** Opening Data provided block **
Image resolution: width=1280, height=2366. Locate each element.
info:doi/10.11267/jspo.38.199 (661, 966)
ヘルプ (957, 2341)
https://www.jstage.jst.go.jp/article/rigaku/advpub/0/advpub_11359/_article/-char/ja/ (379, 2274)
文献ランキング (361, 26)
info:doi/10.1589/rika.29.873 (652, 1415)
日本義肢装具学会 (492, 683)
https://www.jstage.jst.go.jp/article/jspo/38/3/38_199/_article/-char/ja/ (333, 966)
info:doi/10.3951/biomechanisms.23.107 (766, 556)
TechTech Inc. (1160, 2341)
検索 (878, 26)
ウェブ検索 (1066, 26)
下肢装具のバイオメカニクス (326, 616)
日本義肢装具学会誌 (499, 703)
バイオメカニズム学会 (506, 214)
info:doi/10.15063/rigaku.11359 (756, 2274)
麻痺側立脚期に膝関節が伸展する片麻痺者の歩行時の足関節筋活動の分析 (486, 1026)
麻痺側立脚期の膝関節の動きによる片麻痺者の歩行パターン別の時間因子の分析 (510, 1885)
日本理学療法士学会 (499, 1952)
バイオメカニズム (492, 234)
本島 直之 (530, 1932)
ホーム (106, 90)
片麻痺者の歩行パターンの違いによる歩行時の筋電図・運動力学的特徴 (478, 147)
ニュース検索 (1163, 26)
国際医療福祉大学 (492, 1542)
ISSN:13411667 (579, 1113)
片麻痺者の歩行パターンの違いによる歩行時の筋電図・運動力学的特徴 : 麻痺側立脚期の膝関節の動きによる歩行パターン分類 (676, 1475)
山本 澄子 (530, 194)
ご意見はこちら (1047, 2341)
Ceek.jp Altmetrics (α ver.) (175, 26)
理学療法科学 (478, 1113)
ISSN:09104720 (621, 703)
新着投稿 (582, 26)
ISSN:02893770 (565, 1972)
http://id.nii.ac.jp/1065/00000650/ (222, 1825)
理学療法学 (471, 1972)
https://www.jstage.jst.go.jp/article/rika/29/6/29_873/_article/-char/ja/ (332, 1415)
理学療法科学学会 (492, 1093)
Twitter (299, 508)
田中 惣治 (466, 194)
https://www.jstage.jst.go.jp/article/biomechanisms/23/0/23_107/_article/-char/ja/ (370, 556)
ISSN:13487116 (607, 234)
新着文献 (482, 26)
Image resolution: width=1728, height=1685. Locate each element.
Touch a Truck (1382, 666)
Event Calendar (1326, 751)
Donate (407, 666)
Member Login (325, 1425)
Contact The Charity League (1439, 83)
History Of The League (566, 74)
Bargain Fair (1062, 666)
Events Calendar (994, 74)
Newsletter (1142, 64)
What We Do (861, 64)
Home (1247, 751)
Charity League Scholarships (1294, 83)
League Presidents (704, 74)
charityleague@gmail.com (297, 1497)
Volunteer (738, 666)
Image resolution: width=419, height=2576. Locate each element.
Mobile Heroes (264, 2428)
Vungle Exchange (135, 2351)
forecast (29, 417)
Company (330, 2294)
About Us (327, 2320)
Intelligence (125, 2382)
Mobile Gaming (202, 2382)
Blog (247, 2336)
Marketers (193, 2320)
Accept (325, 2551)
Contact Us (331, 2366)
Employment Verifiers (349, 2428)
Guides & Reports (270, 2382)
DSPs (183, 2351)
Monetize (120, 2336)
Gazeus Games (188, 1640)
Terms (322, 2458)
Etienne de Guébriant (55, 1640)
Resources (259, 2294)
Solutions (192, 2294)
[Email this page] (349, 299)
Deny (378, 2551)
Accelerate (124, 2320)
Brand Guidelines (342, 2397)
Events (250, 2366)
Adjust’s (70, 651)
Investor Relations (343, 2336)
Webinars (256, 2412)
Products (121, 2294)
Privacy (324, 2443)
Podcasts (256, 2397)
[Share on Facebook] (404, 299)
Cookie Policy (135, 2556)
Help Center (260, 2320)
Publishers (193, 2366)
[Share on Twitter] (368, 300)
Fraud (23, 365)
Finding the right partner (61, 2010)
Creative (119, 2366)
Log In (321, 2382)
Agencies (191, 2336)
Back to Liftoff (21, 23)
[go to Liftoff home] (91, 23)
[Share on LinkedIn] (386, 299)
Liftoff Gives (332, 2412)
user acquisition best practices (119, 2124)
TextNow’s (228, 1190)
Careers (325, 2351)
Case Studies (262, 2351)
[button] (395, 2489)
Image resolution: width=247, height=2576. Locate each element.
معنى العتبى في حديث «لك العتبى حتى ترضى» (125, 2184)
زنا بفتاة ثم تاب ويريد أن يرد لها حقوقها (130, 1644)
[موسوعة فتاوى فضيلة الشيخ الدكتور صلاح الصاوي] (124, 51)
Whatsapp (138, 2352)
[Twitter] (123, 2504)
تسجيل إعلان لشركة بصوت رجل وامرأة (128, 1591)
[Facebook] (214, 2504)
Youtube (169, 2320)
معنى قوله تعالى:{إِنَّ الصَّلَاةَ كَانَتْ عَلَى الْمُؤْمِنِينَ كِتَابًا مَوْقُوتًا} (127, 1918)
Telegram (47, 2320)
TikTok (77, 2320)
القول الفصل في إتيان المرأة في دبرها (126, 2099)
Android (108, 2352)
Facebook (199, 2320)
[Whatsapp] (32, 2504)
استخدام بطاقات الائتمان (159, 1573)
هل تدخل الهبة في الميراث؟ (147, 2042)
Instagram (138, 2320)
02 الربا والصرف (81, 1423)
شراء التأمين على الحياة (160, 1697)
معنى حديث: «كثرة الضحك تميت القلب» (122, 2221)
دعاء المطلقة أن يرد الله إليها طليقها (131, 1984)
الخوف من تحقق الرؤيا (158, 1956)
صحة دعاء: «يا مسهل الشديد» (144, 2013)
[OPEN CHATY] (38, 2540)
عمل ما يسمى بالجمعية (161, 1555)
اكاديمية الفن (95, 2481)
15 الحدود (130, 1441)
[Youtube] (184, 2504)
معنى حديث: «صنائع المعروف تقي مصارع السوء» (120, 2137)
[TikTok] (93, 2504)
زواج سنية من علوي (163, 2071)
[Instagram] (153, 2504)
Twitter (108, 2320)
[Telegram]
** Closing Data provided block **
> [Problem]
All lines from the first line of the listing above through the line containing "理学療法学 (471, 1972)" are to be retyped exactly. Leave out any other line.

> [Task response]
Image resolution: width=1280, height=2366. Locate each element.
info:doi/10.11267/jspo.38.199 (661, 966)
ヘルプ (957, 2341)
https://www.jstage.jst.go.jp/article/rigaku/advpub/0/advpub_11359/_article/-char/ja/ (379, 2274)
文献ランキング (361, 26)
info:doi/10.1589/rika.29.873 (652, 1415)
日本義肢装具学会 (492, 683)
https://www.jstage.jst.go.jp/article/jspo/38/3/38_199/_article/-char/ja/ (333, 966)
info:doi/10.3951/biomechanisms.23.107 (766, 556)
TechTech Inc. (1160, 2341)
検索 (878, 26)
ウェブ検索 (1066, 26)
下肢装具のバイオメカニクス (326, 616)
日本義肢装具学会誌 (499, 703)
バイオメカニズム学会 (506, 214)
info:doi/10.15063/rigaku.11359 (756, 2274)
麻痺側立脚期に膝関節が伸展する片麻痺者の歩行時の足関節筋活動の分析 (486, 1026)
麻痺側立脚期の膝関節の動きによる片麻痺者の歩行パターン別の時間因子の分析 (510, 1885)
日本理学療法士学会 (499, 1952)
バイオメカニズム (492, 234)
本島 直之 (530, 1932)
ホーム (106, 90)
片麻痺者の歩行パターンの違いによる歩行時の筋電図・運動力学的特徴 (478, 147)
ニュース検索 (1163, 26)
国際医療福祉大学 (492, 1542)
ISSN:13411667 (579, 1113)
片麻痺者の歩行パターンの違いによる歩行時の筋電図・運動力学的特徴 : 麻痺側立脚期の膝関節の動きによる歩行パターン分類 (676, 1475)
山本 澄子 (530, 194)
ご意見はこちら (1047, 2341)
Ceek.jp Altmetrics (α ver.) (175, 26)
理学療法科学 (478, 1113)
ISSN:09104720 (621, 703)
新着投稿 (582, 26)
ISSN:02893770 (565, 1972)
http://id.nii.ac.jp/1065/00000650/ (222, 1825)
理学療法学 (471, 1972)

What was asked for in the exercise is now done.